One area in which technological advancements are altering the NBA landscape is with teams, coaches, players and video coordinators having access to plays and strategies almost immediately.
Hellmuth said NBA rules allow teams to bring laptops, tablets or any other devices courtside loaded with video. If Dallas coach Rick Carlisle wants to flick through the Mavericks’ 10 favorite late-game inbounds plays, he and his staff can show them to the players, in high definition, rather than scribbles on a white board.
For now, streaming video feeds to the benches are prohibited during games. Why? Potential hacking by a rival or fan, or a tech issue that could disadvantage one team. Such pitfalls would necessarily require the game’s officiating crew to oversee the use of such video, when they already have their own replay triggers to handle and master.
Content remains king for fans
In terms of connecting participants to the spectators, the field is wide open. Video is king, Hellmuth said, but audio and written content can heighten a fan’s connection to the game. (By the way, NBA techies have been at work developing wearable microphones that are half the size of current models. That should increase the opportunity for capturing the sounds of the sport, once they’re introduced sometime during the 2013-14 season).
Hellmuth and Michael Gliedman, the NBA’s senior VP and chief informational officer, apparenty talk often of the pre-, in- and post-game states and the ways connectivity can enrich them. Maybe it’s a video blog from an assistant coach or a media person previewing that night’s action.
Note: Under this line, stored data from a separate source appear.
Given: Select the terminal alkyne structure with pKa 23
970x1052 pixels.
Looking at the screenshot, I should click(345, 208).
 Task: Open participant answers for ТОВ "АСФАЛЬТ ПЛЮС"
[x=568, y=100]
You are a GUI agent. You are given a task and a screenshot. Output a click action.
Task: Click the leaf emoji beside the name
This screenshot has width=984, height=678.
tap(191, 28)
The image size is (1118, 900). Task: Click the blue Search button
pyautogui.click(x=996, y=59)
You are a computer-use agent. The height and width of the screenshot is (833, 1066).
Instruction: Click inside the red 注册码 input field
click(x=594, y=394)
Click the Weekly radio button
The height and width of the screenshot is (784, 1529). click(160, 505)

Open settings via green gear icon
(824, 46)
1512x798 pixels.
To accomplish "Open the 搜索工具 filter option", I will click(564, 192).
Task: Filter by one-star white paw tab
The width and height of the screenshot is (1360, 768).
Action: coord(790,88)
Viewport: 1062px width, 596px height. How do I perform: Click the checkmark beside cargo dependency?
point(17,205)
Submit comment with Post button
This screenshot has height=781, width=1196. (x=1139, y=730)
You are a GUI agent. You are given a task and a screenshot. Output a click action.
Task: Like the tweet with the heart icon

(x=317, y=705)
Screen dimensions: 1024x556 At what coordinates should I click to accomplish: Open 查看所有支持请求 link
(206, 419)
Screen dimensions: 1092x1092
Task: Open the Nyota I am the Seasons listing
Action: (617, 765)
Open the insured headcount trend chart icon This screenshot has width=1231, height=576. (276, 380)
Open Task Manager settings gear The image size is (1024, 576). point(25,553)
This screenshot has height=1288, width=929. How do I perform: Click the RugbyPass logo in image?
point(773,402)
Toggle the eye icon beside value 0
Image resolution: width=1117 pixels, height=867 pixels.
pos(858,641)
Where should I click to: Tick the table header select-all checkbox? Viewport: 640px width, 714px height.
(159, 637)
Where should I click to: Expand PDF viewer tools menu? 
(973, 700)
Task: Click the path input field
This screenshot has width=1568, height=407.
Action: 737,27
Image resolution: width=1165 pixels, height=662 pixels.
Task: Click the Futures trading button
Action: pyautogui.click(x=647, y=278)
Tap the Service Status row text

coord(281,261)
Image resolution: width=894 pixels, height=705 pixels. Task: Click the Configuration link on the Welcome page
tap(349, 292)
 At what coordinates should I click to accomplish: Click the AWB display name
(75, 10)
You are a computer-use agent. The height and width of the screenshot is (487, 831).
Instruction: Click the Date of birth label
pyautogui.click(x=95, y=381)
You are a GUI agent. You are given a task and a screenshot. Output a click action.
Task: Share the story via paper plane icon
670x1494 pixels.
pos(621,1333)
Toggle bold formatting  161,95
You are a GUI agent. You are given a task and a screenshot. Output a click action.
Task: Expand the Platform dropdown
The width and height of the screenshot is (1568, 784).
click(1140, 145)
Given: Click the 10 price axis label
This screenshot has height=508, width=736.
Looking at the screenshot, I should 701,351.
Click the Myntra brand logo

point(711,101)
Perhaps fans will spend halftime watching first-half highlights on the same phone from which they just ordered a sandwich. Afterward, there’s the postgame news conference or some analytics review.
“The app has to be appropriate for the game ‘state’ that you’re in,” Hellmuth said. “You need a digital team working to produce that all if you expect people to attach to your apps. It’s work. There’s no automated content.”
Technological advancements in all sports can serve fans who go to games, offering something in the arena they still cannot get in front of the TV at home. Ultimately, though, it’s not the hardware that drives the NBA’s (or any other league’s) offerings.
“It’s about content,” Hellmuth said. “I really think that’s what these systems are about in the future. It’s not about technology.”